What to produce = Rewrite the entries below, changing each occurrence of "Screen dimensions" to "Display size" and leaving everything else unchanged.

Records provided =
++++

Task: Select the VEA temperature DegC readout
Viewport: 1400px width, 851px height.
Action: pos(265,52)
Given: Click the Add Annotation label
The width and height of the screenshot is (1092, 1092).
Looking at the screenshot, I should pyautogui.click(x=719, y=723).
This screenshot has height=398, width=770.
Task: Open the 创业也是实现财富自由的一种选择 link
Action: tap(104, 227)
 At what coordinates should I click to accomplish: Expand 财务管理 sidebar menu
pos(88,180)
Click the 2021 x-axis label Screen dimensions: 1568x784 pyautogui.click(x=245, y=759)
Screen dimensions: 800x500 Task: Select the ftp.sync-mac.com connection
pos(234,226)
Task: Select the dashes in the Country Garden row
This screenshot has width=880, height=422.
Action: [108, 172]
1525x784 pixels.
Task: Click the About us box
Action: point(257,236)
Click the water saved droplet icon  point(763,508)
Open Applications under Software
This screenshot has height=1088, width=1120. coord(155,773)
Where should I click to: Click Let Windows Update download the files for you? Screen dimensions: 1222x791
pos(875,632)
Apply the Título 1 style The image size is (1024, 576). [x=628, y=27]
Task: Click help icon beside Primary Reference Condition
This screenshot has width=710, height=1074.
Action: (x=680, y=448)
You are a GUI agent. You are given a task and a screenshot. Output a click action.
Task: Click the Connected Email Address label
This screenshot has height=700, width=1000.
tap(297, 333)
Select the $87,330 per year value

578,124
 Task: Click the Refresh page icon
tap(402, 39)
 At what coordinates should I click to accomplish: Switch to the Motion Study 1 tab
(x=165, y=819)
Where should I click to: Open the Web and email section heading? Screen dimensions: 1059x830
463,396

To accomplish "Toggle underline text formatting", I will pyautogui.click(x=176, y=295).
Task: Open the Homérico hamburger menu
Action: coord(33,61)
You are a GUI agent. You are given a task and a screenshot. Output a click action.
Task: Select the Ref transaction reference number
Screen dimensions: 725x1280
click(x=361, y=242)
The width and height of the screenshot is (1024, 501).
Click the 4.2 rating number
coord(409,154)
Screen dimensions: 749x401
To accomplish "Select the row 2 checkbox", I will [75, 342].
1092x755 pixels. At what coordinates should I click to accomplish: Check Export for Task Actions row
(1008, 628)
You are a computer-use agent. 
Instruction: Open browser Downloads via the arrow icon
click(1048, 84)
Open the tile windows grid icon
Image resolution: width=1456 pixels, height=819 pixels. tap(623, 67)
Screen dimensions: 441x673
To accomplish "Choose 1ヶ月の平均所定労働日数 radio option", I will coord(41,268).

++++

Exercise solution =
Task: Select the VEA temperature DegC readout
Viewport: 1400px width, 851px height.
Action: pos(265,52)
Given: Click the Add Annotation label
The width and height of the screenshot is (1092, 1092).
Looking at the screenshot, I should pyautogui.click(x=719, y=723).
This screenshot has height=398, width=770.
Task: Open the 创业也是实现财富自由的一种选择 link
Action: tap(104, 227)
 At what coordinates should I click to accomplish: Expand 财务管理 sidebar menu
pos(88,180)
Click the 2021 x-axis label Display size: 1568x784 pyautogui.click(x=245, y=759)
Display size: 800x500 Task: Select the ftp.sync-mac.com connection
pos(234,226)
Task: Select the dashes in the Country Garden row
This screenshot has width=880, height=422.
Action: [108, 172]
1525x784 pixels.
Task: Click the About us box
Action: point(257,236)
Click the water saved droplet icon  point(763,508)
Open Applications under Software
This screenshot has height=1088, width=1120. coord(155,773)
Where should I click to: Click Let Windows Update download the files for you? Display size: 1222x791
pos(875,632)
Apply the Título 1 style The image size is (1024, 576). [x=628, y=27]
Task: Click help icon beside Primary Reference Condition
This screenshot has width=710, height=1074.
Action: (x=680, y=448)
You are a GUI agent. You are given a task and a screenshot. Output a click action.
Task: Click the Connected Email Address label
This screenshot has height=700, width=1000.
tap(297, 333)
Select the $87,330 per year value

578,124
 Task: Click the Refresh page icon
tap(402, 39)
 At what coordinates should I click to accomplish: Switch to the Motion Study 1 tab
(x=165, y=819)
Where should I click to: Open the Web and email section heading? Display size: 1059x830
463,396

To accomplish "Toggle underline text formatting", I will pyautogui.click(x=176, y=295).
Task: Open the Homérico hamburger menu
Action: coord(33,61)
You are a GUI agent. You are given a task and a screenshot. Output a click action.
Task: Select the Ref transaction reference number
Display size: 725x1280
click(x=361, y=242)
The width and height of the screenshot is (1024, 501).
Click the 4.2 rating number
coord(409,154)
Display size: 749x401
To accomplish "Select the row 2 checkbox", I will [75, 342].
1092x755 pixels. At what coordinates should I click to accomplish: Check Export for Task Actions row
(1008, 628)
You are a computer-use agent. 
Instruction: Open browser Downloads via the arrow icon
click(1048, 84)
Open the tile windows grid icon
Image resolution: width=1456 pixels, height=819 pixels. tap(623, 67)
Display size: 441x673
To accomplish "Choose 1ヶ月の平均所定労働日数 radio option", I will coord(41,268).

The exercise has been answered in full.